Sunday, July 20, 2014

superintelligence


mashable |  Humans are currently the most intelligent beings on the planet — the result of a long history of evolutionary pressure and adaptation. But could we some day design and build machines that surpass the human intellect?

This is the concept of superintelligence, a growing area of research that aims to improve understanding of what such machines might be like, how they might come to exist, and what they would mean for humanity's future.

Oxford philosopher Nick Bostrom's recent book Superintelligence: Paths, Dangers, Strategies discusses a variety of technological paths that could reach superintelligent artificial intelligence (AI), from mathematical approaches to the digital emulation of human brain tissue.

And although it sounds like science fiction, a group of experts, including Stephen Hawking, wrote an article on the topic noting that "There is no physical law precluding particles from being organised in ways that perform even more advanced computations than the arrangements of particles in human brains."

Brain as computer 
The idea that the brain performs "computation" is widespread in cognitive science and AI since the brain deals in information, converting a pattern of input nerve signals to output nerve signals.

Another well-accepted theory is that physics is Turing-computable: That whatever goes on in a particular volume of space, including the space occupied by human brains could be simulated by a Turing machine, a kind of idealized information processor.

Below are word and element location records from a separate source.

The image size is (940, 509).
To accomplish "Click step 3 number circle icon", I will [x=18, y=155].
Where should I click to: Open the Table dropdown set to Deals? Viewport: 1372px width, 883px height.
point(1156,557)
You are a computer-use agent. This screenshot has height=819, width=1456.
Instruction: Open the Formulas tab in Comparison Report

Physical computers perform these same information-processing tasks, though they aren't yet at the level of Turing's hypothetical device.

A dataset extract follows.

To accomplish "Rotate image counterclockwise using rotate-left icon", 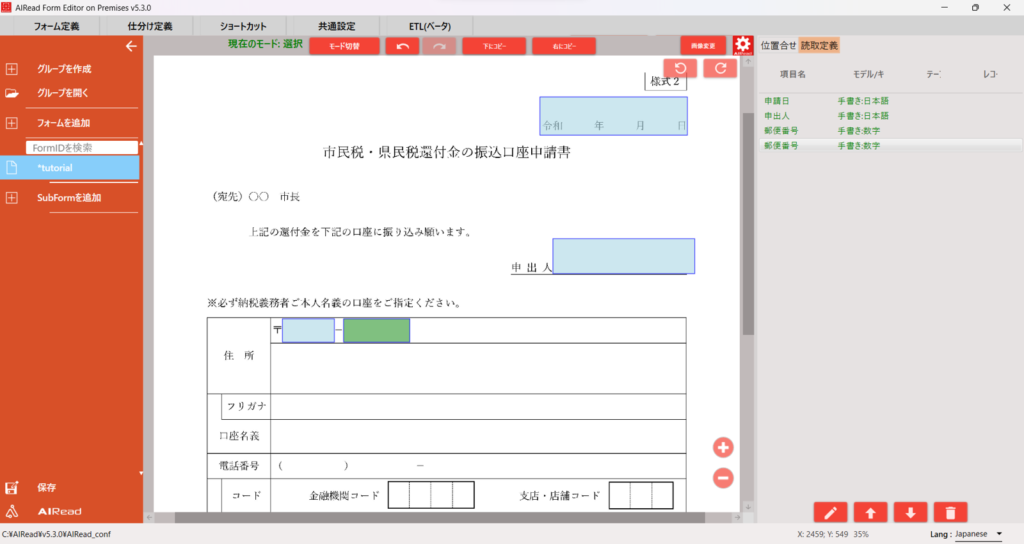I will pyautogui.click(x=680, y=68).

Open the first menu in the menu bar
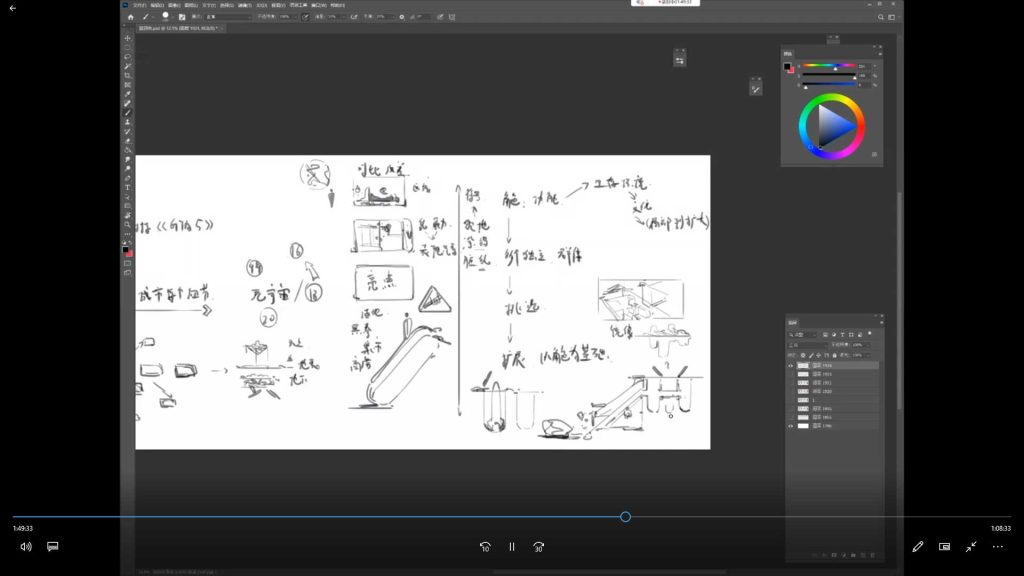pos(140,5)
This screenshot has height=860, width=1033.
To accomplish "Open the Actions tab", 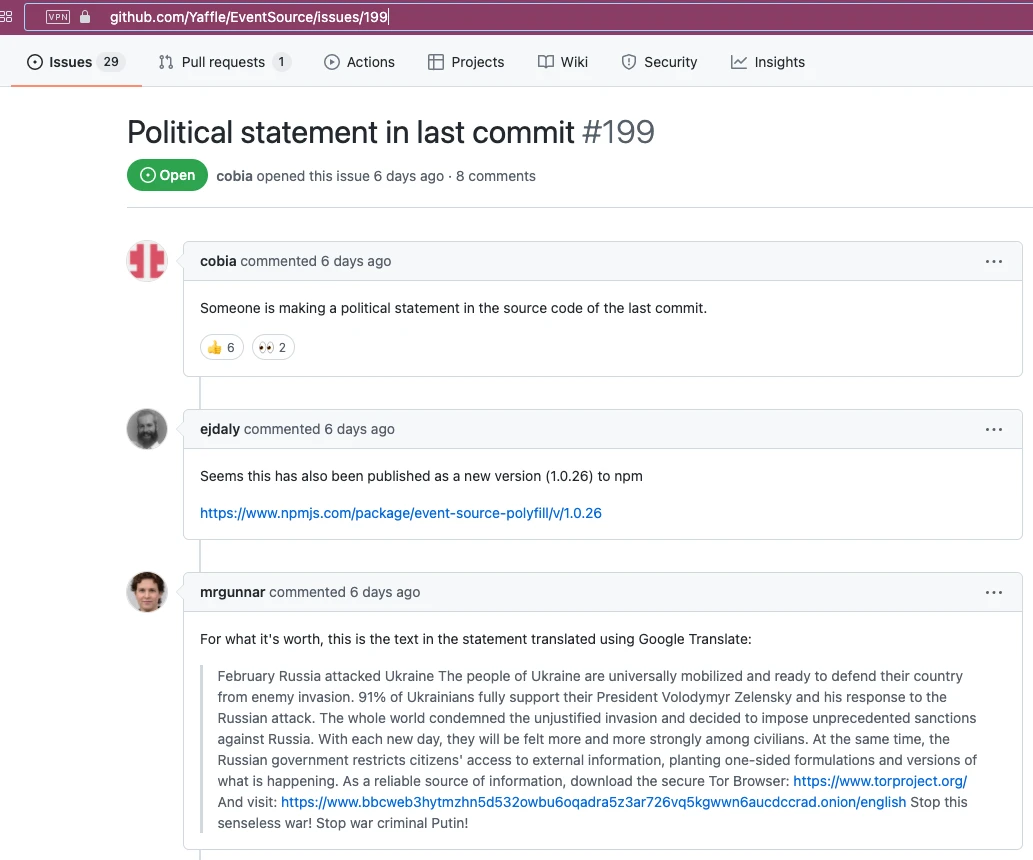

These two ideas come together to give us the conclusion that intelligence itself is the result of physical computation. And, as Hawking and colleagues go on to argue, there is no reason to believe that the brain is the most intelligent possible computer.

In fact, the brain is limited by many factors, from its physical composition to its evolutionary past. Brains were not selected exclusively to be smart, but to generally maximize human reproductive fitness. Brains are not only tuned to the tasks of the hunter gatherer, but also designed to fit through the human birth canal; supercomputing clusters or data-centers have no such constraints.
Synthetic hardware has a number of advantages over the human brain both in speed and scale, but the software is what creates the intelligence. How could we possibly get smarter-than-human software?